Transfusions are usually with packed RBCs (following removal of much of the serum, coagulation factors, platelets and fibrinogen). This works well enough and is very effective at restoring oxygen carrying capacity. Give enough units so the kidney function is normal (>30 cc/hour) and the patient has no more than mild symptoms of hypovolemia. There is no specific hemoglobin concentration that should be a target. The old target of 10 gm dL of hemoglobin is too conservative, requiring more blood transfusions than are really needed.
Following transfusion, the per-unit risk of developing:
In some cases of severe hemorrhage, a coagulopathy develops as a consequence of loss of platelets and/or clotting factors. This situation can be determined through lab tests (PT, PTT, fibrinogen, platelet count, bleeding time, and others), or clinically by observing multiple bleeding sites from the mouth, gums, needle puncture sites or surgical sites. A crude estimate may be obtained by taping a red-top tube of blood to the wall. A clot should form within about 5 minutes. If it doesn't, a coagulopathy of some form can be presumed.
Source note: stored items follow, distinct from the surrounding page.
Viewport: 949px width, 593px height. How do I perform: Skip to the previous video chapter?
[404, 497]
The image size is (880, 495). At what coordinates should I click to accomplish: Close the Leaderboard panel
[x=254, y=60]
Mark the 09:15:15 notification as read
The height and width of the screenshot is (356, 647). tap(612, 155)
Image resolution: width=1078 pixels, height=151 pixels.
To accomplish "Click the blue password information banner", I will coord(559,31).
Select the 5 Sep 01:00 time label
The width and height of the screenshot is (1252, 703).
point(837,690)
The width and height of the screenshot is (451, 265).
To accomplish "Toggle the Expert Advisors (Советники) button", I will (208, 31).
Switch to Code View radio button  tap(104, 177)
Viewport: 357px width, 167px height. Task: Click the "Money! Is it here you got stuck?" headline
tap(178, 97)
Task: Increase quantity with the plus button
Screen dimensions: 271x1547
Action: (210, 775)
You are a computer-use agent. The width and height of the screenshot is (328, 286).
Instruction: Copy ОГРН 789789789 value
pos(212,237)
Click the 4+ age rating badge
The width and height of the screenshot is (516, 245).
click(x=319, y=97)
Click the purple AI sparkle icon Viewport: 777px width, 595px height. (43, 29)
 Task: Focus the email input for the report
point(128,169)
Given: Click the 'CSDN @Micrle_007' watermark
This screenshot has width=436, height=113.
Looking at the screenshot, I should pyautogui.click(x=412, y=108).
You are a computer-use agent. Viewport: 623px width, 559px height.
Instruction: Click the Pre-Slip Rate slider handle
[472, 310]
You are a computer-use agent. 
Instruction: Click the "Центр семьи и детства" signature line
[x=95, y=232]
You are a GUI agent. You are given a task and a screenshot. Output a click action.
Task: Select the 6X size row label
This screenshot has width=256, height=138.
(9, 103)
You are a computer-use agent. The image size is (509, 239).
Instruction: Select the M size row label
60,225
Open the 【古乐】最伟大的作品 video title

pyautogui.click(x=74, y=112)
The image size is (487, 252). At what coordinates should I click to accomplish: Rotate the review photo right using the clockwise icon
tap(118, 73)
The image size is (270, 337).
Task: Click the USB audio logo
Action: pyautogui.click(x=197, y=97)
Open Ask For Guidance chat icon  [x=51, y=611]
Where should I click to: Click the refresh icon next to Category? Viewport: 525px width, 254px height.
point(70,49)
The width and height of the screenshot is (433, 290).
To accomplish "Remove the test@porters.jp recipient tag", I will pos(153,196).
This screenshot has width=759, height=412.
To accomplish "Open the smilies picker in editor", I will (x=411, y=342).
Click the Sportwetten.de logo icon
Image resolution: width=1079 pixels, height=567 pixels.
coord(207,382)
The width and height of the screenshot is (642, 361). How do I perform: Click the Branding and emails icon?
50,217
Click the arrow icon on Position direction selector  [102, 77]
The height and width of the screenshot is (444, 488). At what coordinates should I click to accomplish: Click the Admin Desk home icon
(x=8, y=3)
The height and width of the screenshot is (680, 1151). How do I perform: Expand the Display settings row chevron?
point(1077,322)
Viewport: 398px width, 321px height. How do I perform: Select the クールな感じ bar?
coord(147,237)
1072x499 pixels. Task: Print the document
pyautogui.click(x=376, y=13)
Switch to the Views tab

Coagulopathy can be suspected in anyone with massive blood loss (requiring 4 or more units of RBCs to correct).
Fresh frozen plasma (FFP) contains plasma proteins and clotting factors. For patients who are actively bleeding and have a demonstrated coagulopathy with prolonged PT and PTT, FFP will help restore hemostasis. For those not actively bleeding, FFP is not often needed if the PT and PTT are prolonged no more than 1.5 times normal. FFP need not be given prophylactically with RBC transfusions in the absence of coagulopathy. However, if the total blood volume has been replaced in an individual, FFP is sometimes given.
If the only missing factor is fibrinogen (sometimes the case with placental abruptions and often the case with long-standing missed abortions), then cryoprecipitate can be given to replace the fibrinogen. Cryoprecipitate also contains von Willebrand's factor and is useful in treating bleeding patients with this particular deficiency.
Platelets are given if the platelet count falls below 50,000 and the patient continues to bleed. In the absence of bleeding, platelet counts between 10,000 and 50,000 are worrisome, but usually not an indication for platelet transfusion. If the platelets fall below 10,000, the patient should be transfused as the risk for CNS and GI bleeding rises significantly. Pre-operatively, those with platelet counts below 50,000 may be transfused.